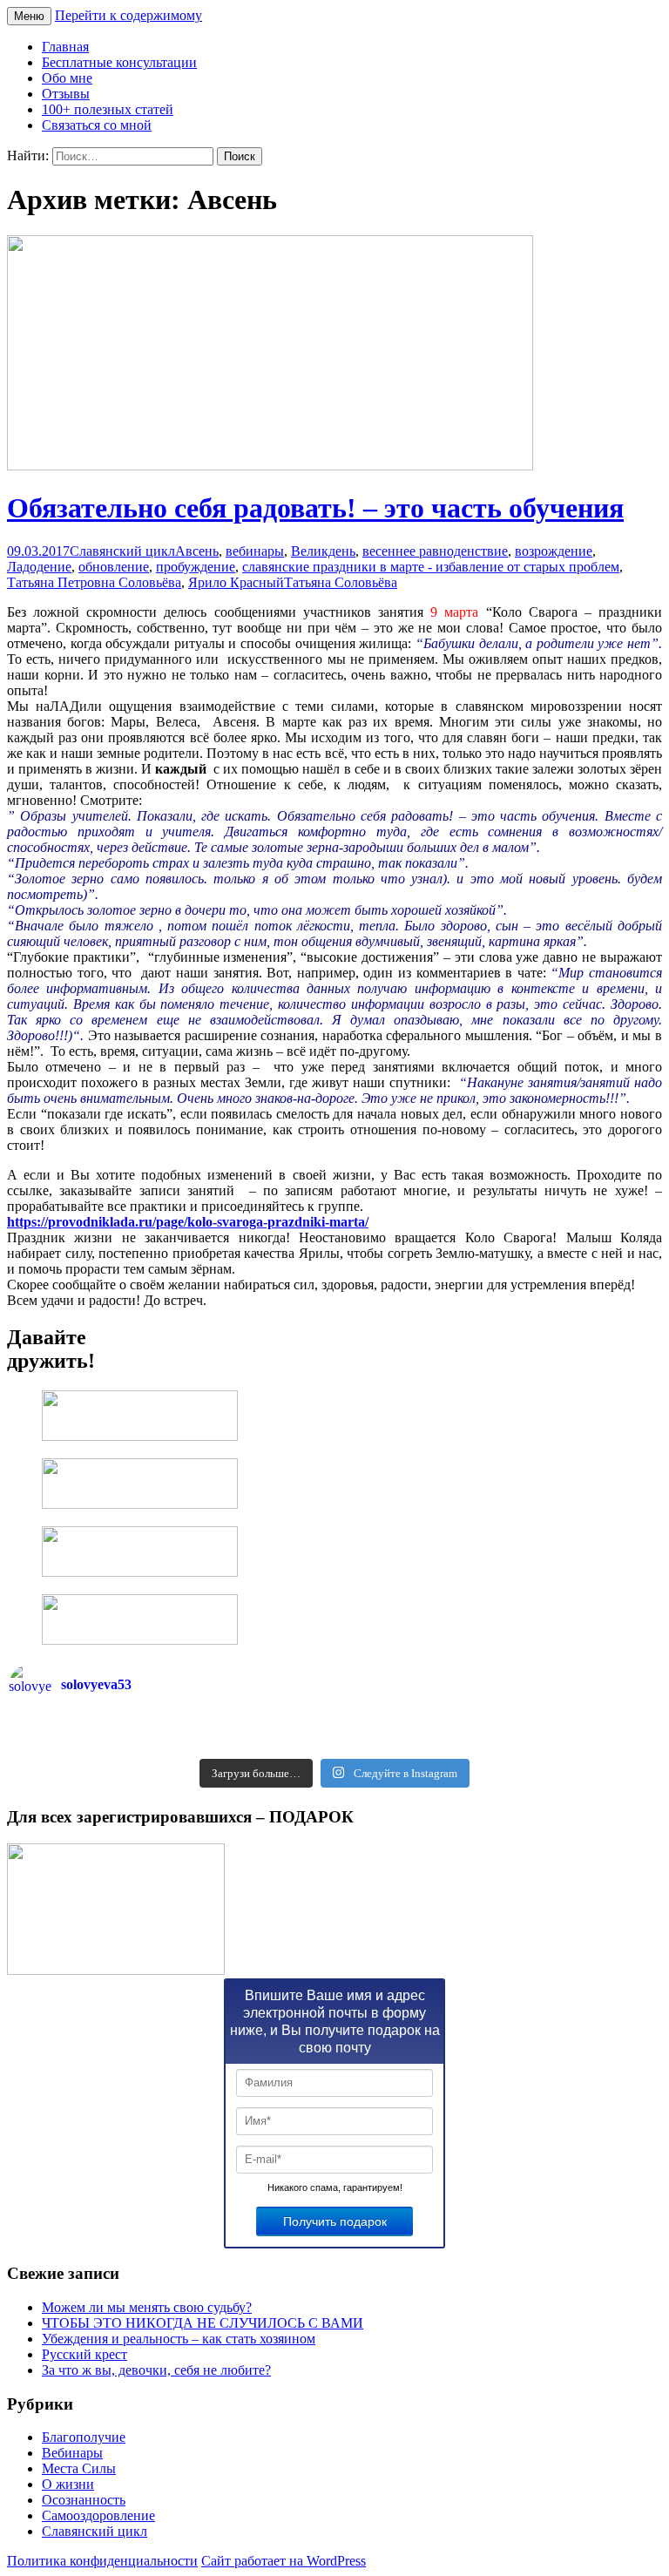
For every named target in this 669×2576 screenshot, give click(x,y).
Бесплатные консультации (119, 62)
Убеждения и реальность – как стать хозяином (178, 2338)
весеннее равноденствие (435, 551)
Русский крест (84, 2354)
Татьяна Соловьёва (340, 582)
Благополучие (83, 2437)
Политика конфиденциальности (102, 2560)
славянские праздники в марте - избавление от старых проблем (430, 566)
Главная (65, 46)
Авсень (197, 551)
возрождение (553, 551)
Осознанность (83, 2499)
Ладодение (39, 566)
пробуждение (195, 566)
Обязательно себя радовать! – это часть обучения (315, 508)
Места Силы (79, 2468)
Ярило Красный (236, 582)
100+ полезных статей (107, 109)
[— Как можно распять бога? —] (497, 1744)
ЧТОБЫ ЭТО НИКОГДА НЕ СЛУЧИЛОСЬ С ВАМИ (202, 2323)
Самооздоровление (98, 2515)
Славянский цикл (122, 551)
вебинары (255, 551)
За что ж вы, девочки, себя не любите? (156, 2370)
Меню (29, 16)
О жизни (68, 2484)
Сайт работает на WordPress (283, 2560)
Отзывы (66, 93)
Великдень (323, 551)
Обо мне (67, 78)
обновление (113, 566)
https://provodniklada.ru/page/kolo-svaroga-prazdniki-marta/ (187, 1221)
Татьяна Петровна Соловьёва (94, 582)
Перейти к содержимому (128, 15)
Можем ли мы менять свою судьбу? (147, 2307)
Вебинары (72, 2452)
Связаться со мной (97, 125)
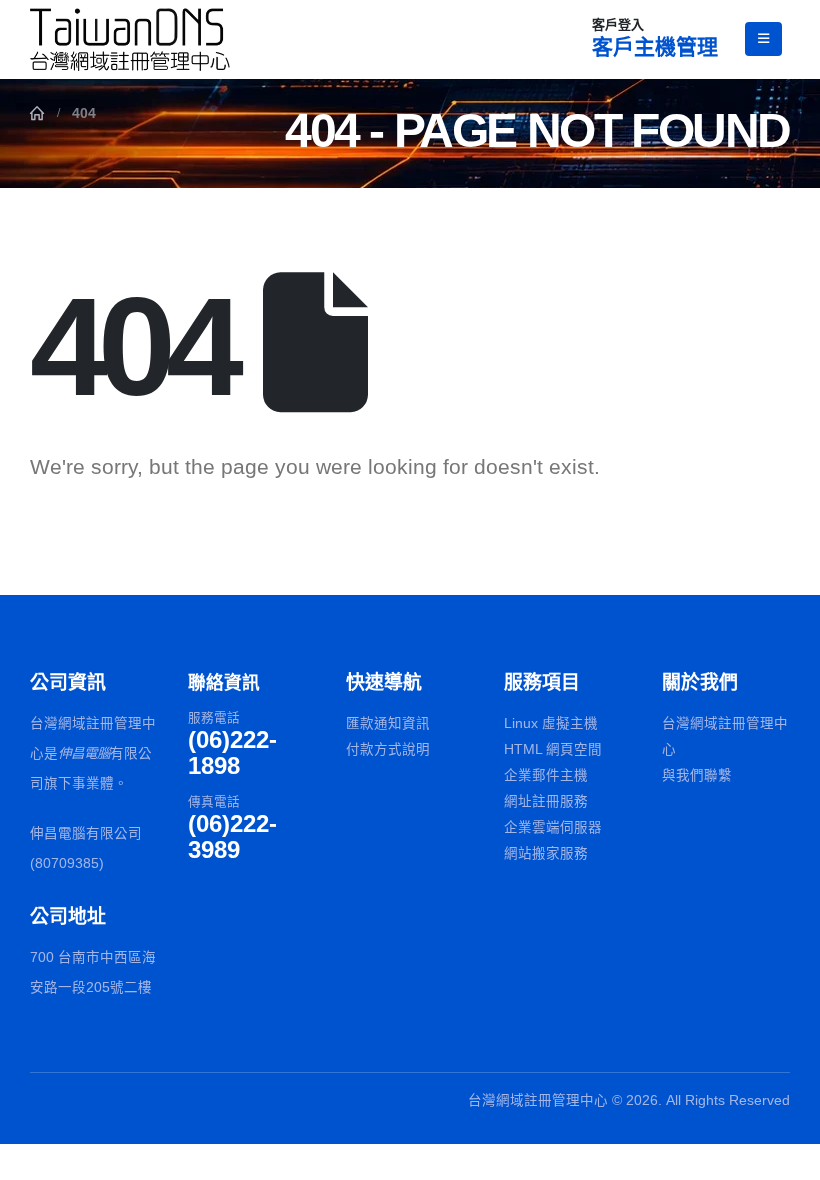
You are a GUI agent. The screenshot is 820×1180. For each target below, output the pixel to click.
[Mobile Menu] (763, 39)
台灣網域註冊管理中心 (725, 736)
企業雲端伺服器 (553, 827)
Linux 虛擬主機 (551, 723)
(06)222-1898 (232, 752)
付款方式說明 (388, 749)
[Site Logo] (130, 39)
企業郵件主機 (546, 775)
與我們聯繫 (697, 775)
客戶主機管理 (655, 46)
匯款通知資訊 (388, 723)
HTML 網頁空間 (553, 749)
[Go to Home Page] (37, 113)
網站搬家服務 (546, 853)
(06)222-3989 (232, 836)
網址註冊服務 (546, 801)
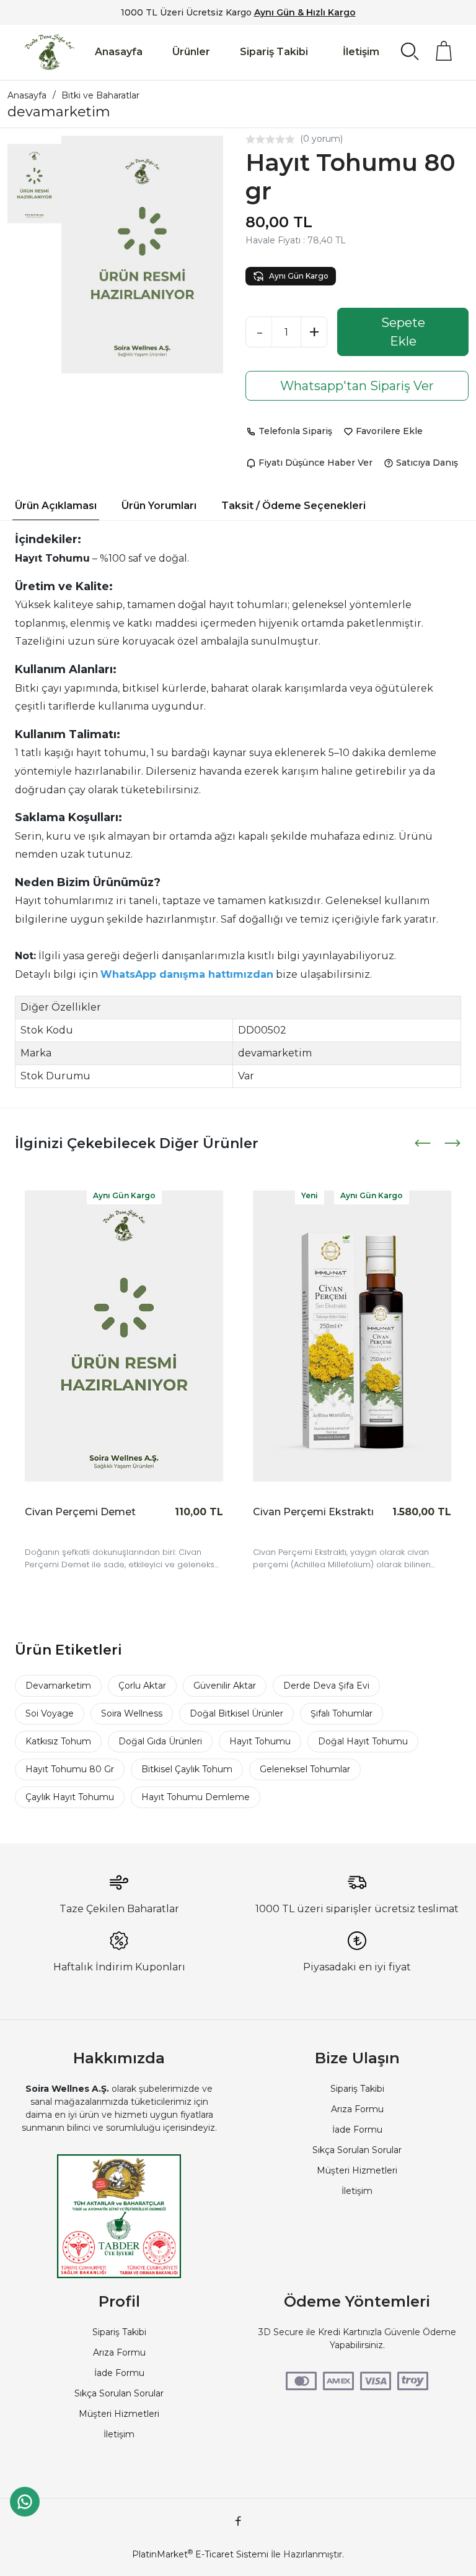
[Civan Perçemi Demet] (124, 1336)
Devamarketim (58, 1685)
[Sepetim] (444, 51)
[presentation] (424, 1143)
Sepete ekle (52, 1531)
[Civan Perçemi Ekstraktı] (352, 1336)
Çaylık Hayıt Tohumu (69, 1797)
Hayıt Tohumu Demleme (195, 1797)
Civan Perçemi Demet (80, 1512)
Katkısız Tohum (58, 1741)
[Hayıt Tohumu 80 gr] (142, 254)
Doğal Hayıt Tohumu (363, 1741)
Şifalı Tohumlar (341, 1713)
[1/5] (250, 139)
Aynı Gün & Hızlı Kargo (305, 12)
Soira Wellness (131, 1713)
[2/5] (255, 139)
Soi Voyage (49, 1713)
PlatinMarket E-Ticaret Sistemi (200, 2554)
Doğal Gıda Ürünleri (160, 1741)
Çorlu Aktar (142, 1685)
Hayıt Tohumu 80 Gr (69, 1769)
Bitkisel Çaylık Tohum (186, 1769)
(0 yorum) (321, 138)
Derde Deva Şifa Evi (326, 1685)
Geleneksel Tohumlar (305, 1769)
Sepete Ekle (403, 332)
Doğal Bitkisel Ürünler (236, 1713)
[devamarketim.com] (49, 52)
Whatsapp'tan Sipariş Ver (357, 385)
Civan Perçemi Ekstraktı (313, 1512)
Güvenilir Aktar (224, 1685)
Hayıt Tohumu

────────────────────────────────────────

▸ **WHAT TO PRODUCE**: Retype all the data exactly; skip the pictures.

▸ **YOUR SOLUTION**:
For every named target in this 669×2576 screenshot, give click(x,y).
Бесплатные консультации (119, 62)
Убеждения и реальность – как стать хозяином (178, 2338)
весеннее равноденствие (435, 551)
Русский крест (84, 2354)
Татьяна Соловьёва (340, 582)
Благополучие (83, 2437)
Политика конфиденциальности (102, 2560)
славянские праздники в марте - избавление от старых проблем (430, 566)
Главная (65, 46)
Авсень (197, 551)
возрождение (553, 551)
Осознанность (83, 2499)
Ладодение (39, 566)
пробуждение (195, 566)
Обязательно себя радовать! – это часть обучения (315, 508)
Места Силы (79, 2468)
Ярило Красный (236, 582)
100+ полезных статей (107, 109)
[— Как можно распять бога? —] (497, 1744)
ЧТОБЫ ЭТО НИКОГДА НЕ СЛУЧИЛОСЬ С ВАМИ (202, 2323)
Самооздоровление (98, 2515)
Славянский цикл (122, 551)
вебинары (255, 551)
За что ж вы, девочки, себя не любите? (156, 2370)
Меню (29, 16)
О жизни (68, 2484)
Сайт работает на WordPress (283, 2560)
Отзывы (66, 93)
Великдень (323, 551)
Обо мне (67, 78)
обновление (113, 566)
https://provodniklada.ru/page/kolo-svaroga-prazdniki-marta/ (187, 1221)
Татьяна Петровна Соловьёва (94, 582)
Перейти к содержимому (128, 15)
Можем ли мы менять свою судьбу? (147, 2307)
Вебинары (72, 2452)
Связаться со мной (97, 125)
You are a GUI agent. The screenshot is 820×1180. For each target below, output the pixel to click.
[Mobile Menu] (763, 39)
台灣網域註冊管理中心 (725, 736)
企業雲端伺服器 (553, 827)
Linux 虛擬主機 (551, 723)
(06)222-1898 (232, 752)
付款方式說明 (388, 749)
[Site Logo] (130, 39)
企業郵件主機 (546, 775)
與我們聯繫 (697, 775)
客戶主機管理 (655, 46)
匯款通知資訊 (388, 723)
HTML 網頁空間 (553, 749)
[Go to Home Page] (37, 113)
網站搬家服務 (546, 853)
(06)222-3989 (232, 836)
網址註冊服務 (546, 801)
[Civan Perçemi Demet] (124, 1336)
Devamarketim (58, 1685)
[Sepetim] (444, 51)
[presentation] (424, 1143)
Sepete ekle (52, 1531)
[Civan Perçemi Ekstraktı] (352, 1336)
Çaylık Hayıt Tohumu (69, 1797)
Hayıt Tohumu Demleme (195, 1797)
Civan Perçemi Demet (80, 1512)
Katkısız Tohum (58, 1741)
[Hayıt Tohumu 80 gr] (142, 254)
Doğal Hayıt Tohumu (363, 1741)
Şifalı Tohumlar (341, 1713)
[1/5] (250, 139)
Aynı Gün & Hızlı Kargo (305, 12)
Soira Wellness (131, 1713)
[2/5] (255, 139)
Soi Voyage (49, 1713)
PlatinMarket E-Ticaret Sistemi (200, 2554)
Doğal Gıda Ürünleri (160, 1741)
Çorlu Aktar (142, 1685)
Hayıt Tohumu 80 Gr (69, 1769)
Bitkisel Çaylık Tohum (186, 1769)
(0 yorum) (321, 138)
Derde Deva Şifa Evi (326, 1685)
Geleneksel Tohumlar (305, 1769)
Sepete Ekle (403, 332)
Doğal Bitkisel Ürünler (236, 1713)
[devamarketim.com] (49, 52)
Whatsapp'tan Sipariş Ver (357, 385)
Civan Perçemi Ekstraktı (313, 1512)
Güvenilir Aktar (224, 1685)
Hayıt Tohumu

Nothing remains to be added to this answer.